____ Records for processing

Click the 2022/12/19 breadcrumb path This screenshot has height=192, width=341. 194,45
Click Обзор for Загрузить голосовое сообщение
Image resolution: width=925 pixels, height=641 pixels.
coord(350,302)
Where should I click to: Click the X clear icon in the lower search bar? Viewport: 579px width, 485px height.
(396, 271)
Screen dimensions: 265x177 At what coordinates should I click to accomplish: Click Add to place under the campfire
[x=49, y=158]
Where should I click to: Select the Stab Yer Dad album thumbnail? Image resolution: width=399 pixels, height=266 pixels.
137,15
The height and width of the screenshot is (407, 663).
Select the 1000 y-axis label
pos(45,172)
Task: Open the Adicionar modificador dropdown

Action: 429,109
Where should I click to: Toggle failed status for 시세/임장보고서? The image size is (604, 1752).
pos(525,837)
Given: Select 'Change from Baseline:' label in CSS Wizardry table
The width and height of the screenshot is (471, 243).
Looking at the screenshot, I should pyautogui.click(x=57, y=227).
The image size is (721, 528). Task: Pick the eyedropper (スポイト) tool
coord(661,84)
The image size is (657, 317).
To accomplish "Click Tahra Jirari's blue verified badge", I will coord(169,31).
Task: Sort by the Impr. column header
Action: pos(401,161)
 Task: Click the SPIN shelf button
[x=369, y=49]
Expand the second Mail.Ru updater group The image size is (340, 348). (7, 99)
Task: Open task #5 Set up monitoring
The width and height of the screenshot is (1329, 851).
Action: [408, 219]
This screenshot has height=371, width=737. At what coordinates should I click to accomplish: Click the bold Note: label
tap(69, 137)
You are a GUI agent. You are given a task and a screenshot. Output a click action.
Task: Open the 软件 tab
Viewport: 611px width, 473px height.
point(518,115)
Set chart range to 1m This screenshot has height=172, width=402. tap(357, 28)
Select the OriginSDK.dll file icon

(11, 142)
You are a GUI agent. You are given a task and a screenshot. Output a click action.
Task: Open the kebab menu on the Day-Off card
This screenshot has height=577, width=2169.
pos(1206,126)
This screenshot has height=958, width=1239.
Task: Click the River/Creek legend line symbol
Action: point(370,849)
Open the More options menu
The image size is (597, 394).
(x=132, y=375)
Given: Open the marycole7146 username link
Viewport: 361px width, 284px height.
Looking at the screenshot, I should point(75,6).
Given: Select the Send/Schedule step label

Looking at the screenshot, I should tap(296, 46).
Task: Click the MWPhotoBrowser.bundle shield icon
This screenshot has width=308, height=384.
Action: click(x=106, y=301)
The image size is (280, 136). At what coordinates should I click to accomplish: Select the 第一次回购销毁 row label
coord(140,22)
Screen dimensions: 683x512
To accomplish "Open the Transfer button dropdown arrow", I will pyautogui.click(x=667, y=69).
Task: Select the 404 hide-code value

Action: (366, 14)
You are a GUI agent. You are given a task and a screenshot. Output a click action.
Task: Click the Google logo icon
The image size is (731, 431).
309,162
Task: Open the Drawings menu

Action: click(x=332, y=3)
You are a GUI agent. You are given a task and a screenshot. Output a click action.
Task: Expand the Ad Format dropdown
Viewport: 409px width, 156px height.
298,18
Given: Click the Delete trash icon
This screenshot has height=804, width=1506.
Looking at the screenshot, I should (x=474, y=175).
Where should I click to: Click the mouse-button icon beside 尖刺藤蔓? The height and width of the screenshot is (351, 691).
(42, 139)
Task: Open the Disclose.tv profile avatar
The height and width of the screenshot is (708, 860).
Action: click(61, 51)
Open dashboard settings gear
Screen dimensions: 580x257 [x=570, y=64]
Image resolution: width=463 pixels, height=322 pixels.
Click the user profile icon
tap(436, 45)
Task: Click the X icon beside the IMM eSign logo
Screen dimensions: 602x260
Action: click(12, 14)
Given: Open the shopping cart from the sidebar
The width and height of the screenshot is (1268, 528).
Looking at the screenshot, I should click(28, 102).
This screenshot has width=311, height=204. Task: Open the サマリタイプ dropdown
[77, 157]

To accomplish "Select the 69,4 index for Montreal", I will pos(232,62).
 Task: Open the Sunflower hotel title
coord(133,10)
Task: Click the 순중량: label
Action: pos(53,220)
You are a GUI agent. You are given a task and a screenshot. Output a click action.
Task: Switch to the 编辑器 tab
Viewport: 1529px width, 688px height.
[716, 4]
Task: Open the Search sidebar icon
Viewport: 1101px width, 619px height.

________

* _Exercise_
Reproduce the material above, changing every "GUI agent" to "interface agent" and keeping all other text as it is.

* _Reply_
Click the 2022/12/19 breadcrumb path This screenshot has height=192, width=341. 194,45
Click Обзор for Загрузить голосовое сообщение
Image resolution: width=925 pixels, height=641 pixels.
coord(350,302)
Where should I click to: Click the X clear icon in the lower search bar? Viewport: 579px width, 485px height.
(396, 271)
Screen dimensions: 265x177 At what coordinates should I click to accomplish: Click Add to place under the campfire
[x=49, y=158]
Where should I click to: Select the Stab Yer Dad album thumbnail? Image resolution: width=399 pixels, height=266 pixels.
137,15
The height and width of the screenshot is (407, 663).
Select the 1000 y-axis label
pos(45,172)
Task: Open the Adicionar modificador dropdown

Action: 429,109
Where should I click to: Toggle failed status for 시세/임장보고서? The image size is (604, 1752).
pos(525,837)
Given: Select 'Change from Baseline:' label in CSS Wizardry table
The width and height of the screenshot is (471, 243).
Looking at the screenshot, I should pyautogui.click(x=57, y=227).
The image size is (721, 528). Task: Pick the eyedropper (スポイト) tool
coord(661,84)
The image size is (657, 317).
To accomplish "Click Tahra Jirari's blue verified badge", I will coord(169,31).
Task: Sort by the Impr. column header
Action: pos(401,161)
 Task: Click the SPIN shelf button
[x=369, y=49]
Expand the second Mail.Ru updater group The image size is (340, 348). (7, 99)
Task: Open task #5 Set up monitoring
The width and height of the screenshot is (1329, 851).
Action: [408, 219]
This screenshot has height=371, width=737. At what coordinates should I click to accomplish: Click the bold Note: label
tap(69, 137)
You are a interface agent. You are given a task and a screenshot. Output a click action.
Task: Open the 软件 tab
Viewport: 611px width, 473px height.
point(518,115)
Set chart range to 1m This screenshot has height=172, width=402. tap(357, 28)
Select the OriginSDK.dll file icon

(11, 142)
You are a interface agent. You are given a task and a screenshot. Output a click action.
Task: Open the kebab menu on the Day-Off card
This screenshot has height=577, width=2169.
pos(1206,126)
This screenshot has height=958, width=1239.
Task: Click the River/Creek legend line symbol
Action: point(370,849)
Open the More options menu
The image size is (597, 394).
(x=132, y=375)
Given: Open the marycole7146 username link
Viewport: 361px width, 284px height.
Looking at the screenshot, I should point(75,6).
Given: Select the Send/Schedule step label

Looking at the screenshot, I should tap(296, 46).
Task: Click the MWPhotoBrowser.bundle shield icon
This screenshot has width=308, height=384.
Action: click(x=106, y=301)
The image size is (280, 136). At what coordinates should I click to accomplish: Select the 第一次回购销毁 row label
coord(140,22)
Screen dimensions: 683x512
To accomplish "Open the Transfer button dropdown arrow", I will pyautogui.click(x=667, y=69).
Task: Select the 404 hide-code value

Action: (366, 14)
You are a interface agent. You are given a task and a screenshot. Output a click action.
Task: Click the Google logo icon
The image size is (731, 431).
309,162
Task: Open the Drawings menu

Action: click(x=332, y=3)
You are a interface agent. You are given a task and a screenshot. Output a click action.
Task: Expand the Ad Format dropdown
Viewport: 409px width, 156px height.
298,18
Given: Click the Delete trash icon
This screenshot has height=804, width=1506.
Looking at the screenshot, I should (x=474, y=175).
Where should I click to: Click the mouse-button icon beside 尖刺藤蔓? The height and width of the screenshot is (351, 691).
(42, 139)
Task: Open the Disclose.tv profile avatar
The height and width of the screenshot is (708, 860).
Action: click(61, 51)
Open dashboard settings gear
Screen dimensions: 580x257 [x=570, y=64]
Image resolution: width=463 pixels, height=322 pixels.
Click the user profile icon
tap(436, 45)
Task: Click the X icon beside the IMM eSign logo
Screen dimensions: 602x260
Action: click(12, 14)
Given: Open the shopping cart from the sidebar
The width and height of the screenshot is (1268, 528).
Looking at the screenshot, I should click(28, 102).
This screenshot has width=311, height=204. Task: Open the サマリタイプ dropdown
[77, 157]

To accomplish "Select the 69,4 index for Montreal", I will pos(232,62).
 Task: Open the Sunflower hotel title
coord(133,10)
Task: Click the 순중량: label
Action: pos(53,220)
You are a interface agent. You are given a task and a screenshot. Output a click action.
Task: Switch to the 编辑器 tab
Viewport: 1529px width, 688px height.
[716, 4]
Task: Open the Search sidebar icon
Viewport: 1101px width, 619px height.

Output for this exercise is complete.